◆ **EXERCISE DESCRIPTION**: Print the lines from the one containing "The height and" through the end of the material below, both included, exactly as they appear and without pictures.

== INPUT MATERIAL ==

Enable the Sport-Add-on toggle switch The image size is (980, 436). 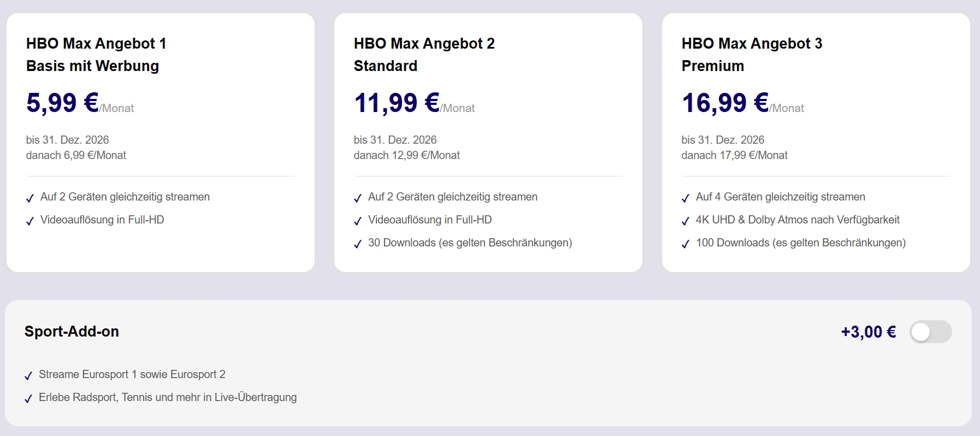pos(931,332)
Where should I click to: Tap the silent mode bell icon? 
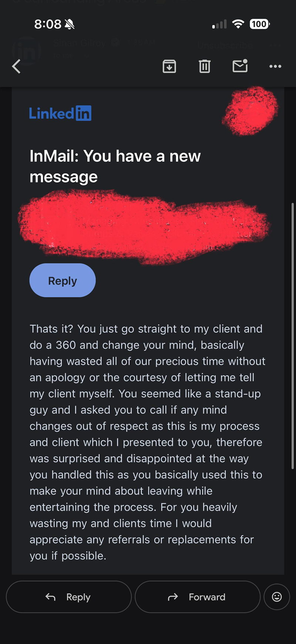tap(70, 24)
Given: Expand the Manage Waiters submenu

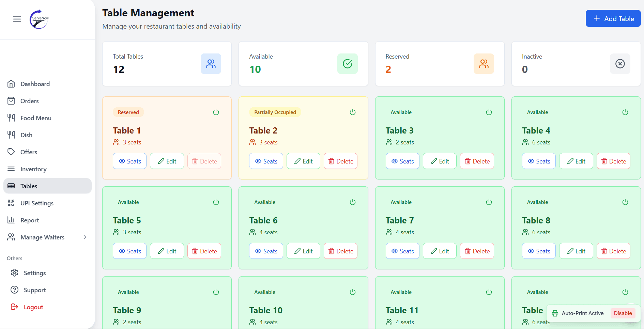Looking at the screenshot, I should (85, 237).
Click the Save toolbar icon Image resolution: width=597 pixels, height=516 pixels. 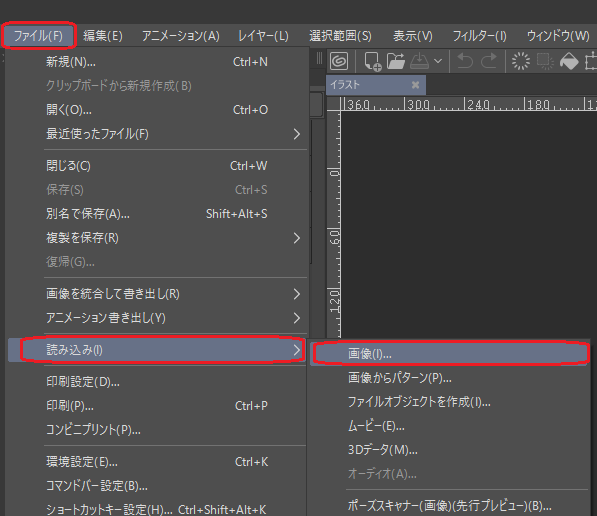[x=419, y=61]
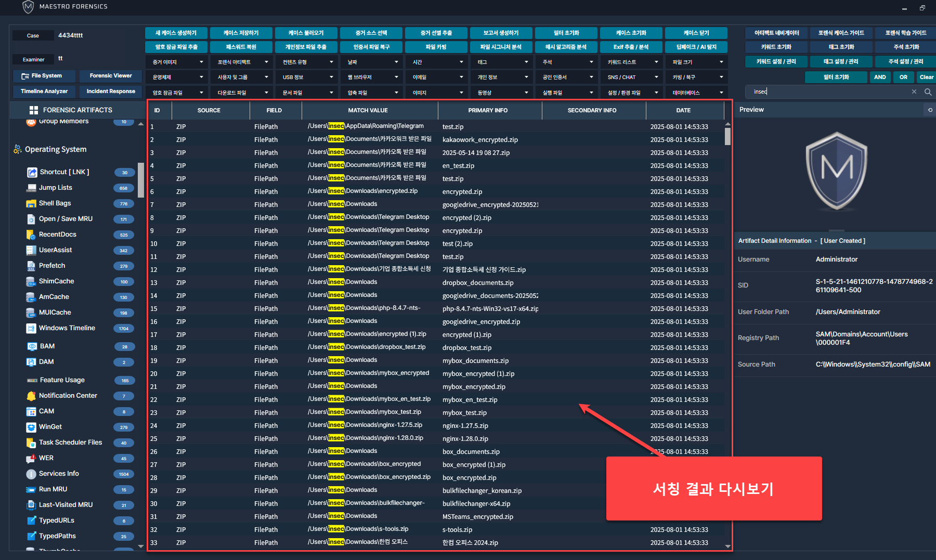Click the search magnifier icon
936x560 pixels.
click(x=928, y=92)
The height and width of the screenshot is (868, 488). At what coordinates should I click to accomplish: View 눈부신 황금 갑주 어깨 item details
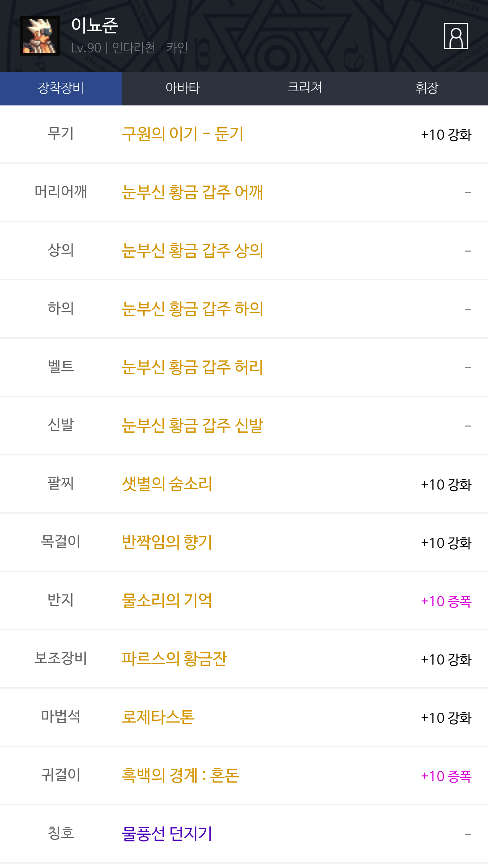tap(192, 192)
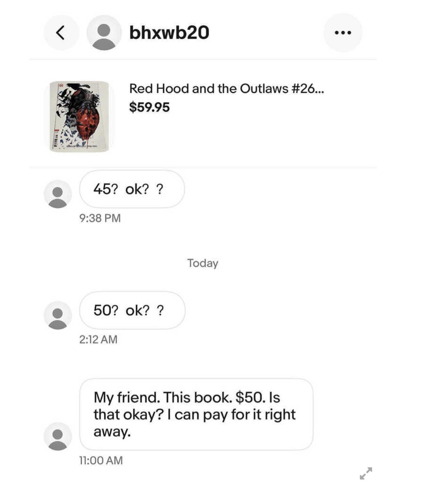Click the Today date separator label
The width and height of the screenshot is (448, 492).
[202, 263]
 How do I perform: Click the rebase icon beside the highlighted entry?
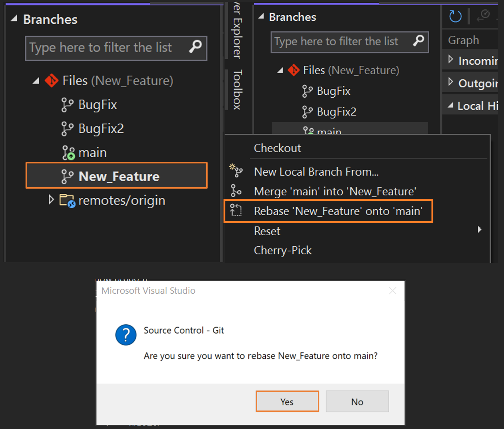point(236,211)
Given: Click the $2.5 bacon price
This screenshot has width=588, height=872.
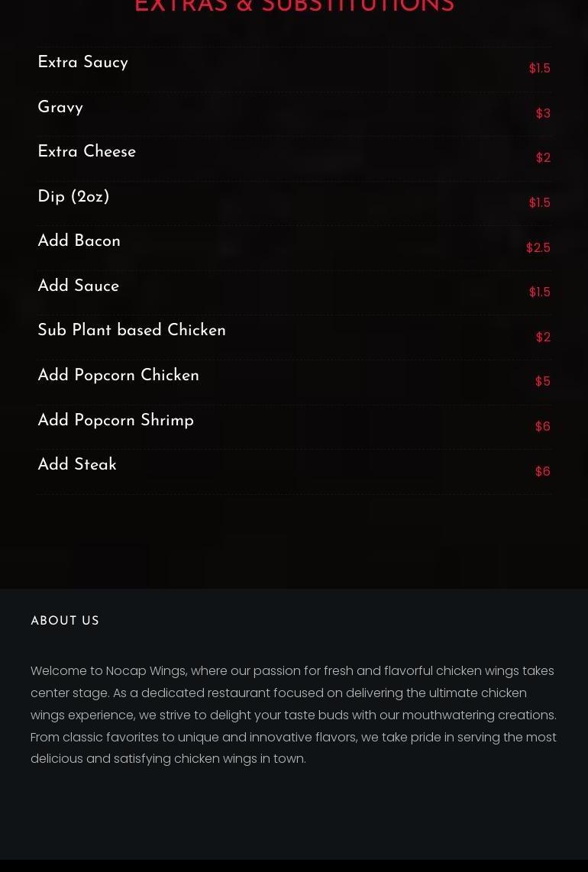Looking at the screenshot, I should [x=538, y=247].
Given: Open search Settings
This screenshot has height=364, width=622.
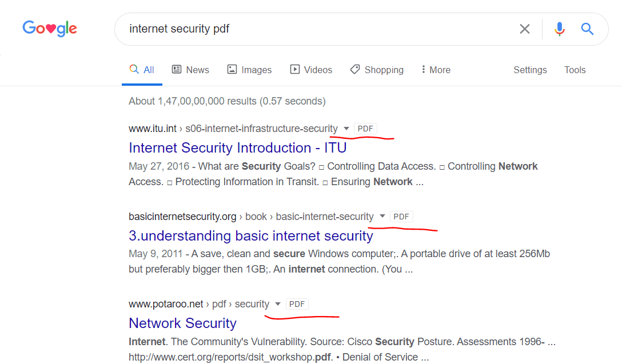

===

◆ **REPLY TO THE EXERCISE**:
The height and width of the screenshot is (868, 488). At what coordinates should I click to accomplish: View 눈부신 황금 갑주 어깨 item details
tap(192, 192)
Click the Today date separator label
The width and height of the screenshot is (448, 492).
[202, 263]
 How do I perform: Click the rebase icon beside the highlighted entry?
point(236,211)
Given: Click the $2.5 bacon price
This screenshot has width=588, height=872.
Looking at the screenshot, I should [x=538, y=247].
Given: Open search Settings
This screenshot has height=364, width=622.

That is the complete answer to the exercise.